_DIRECTIVE_
Reproduce everything from the line that contains "You are a computer-use agent. The" down to the line that contains "Select the All" in the records below, with both of those lines included.

_EXERCISE INPUT_
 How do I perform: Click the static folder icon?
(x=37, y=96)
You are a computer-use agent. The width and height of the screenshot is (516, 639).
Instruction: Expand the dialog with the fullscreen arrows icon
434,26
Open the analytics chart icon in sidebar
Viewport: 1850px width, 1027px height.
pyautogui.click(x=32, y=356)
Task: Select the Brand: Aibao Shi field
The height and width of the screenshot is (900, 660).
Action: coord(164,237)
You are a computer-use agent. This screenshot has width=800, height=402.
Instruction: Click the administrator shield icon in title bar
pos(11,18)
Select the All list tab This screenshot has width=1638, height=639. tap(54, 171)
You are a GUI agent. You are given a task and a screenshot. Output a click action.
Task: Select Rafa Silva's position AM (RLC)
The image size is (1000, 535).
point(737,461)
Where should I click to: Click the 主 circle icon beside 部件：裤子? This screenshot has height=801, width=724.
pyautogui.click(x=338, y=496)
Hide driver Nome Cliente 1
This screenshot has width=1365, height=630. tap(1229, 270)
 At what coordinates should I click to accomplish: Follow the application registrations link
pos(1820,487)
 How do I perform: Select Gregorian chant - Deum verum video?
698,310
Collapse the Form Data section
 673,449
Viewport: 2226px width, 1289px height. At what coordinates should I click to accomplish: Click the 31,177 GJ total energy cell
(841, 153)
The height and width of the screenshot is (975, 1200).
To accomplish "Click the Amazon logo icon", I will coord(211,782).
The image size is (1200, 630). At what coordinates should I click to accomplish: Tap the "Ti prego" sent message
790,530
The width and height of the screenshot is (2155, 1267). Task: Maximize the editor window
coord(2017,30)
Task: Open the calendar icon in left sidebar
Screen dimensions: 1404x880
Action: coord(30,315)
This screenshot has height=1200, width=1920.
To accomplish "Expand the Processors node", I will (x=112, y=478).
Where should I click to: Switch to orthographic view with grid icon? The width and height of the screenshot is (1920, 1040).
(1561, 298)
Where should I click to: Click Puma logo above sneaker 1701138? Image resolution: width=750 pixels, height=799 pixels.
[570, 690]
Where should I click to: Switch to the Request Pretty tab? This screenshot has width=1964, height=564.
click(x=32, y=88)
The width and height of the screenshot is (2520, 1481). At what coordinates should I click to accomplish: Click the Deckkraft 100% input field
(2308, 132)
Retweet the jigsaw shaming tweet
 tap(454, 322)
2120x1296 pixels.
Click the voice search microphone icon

_FULL OUTPUT_
You are a computer-use agent. The width and height of the screenshot is (516, 639).
Instruction: Expand the dialog with the fullscreen arrows icon
434,26
Open the analytics chart icon in sidebar
Viewport: 1850px width, 1027px height.
pyautogui.click(x=32, y=356)
Task: Select the Brand: Aibao Shi field
The height and width of the screenshot is (900, 660).
Action: coord(164,237)
You are a computer-use agent. This screenshot has width=800, height=402.
Instruction: Click the administrator shield icon in title bar
pos(11,18)
Select the All list tab This screenshot has width=1638, height=639. tap(54, 171)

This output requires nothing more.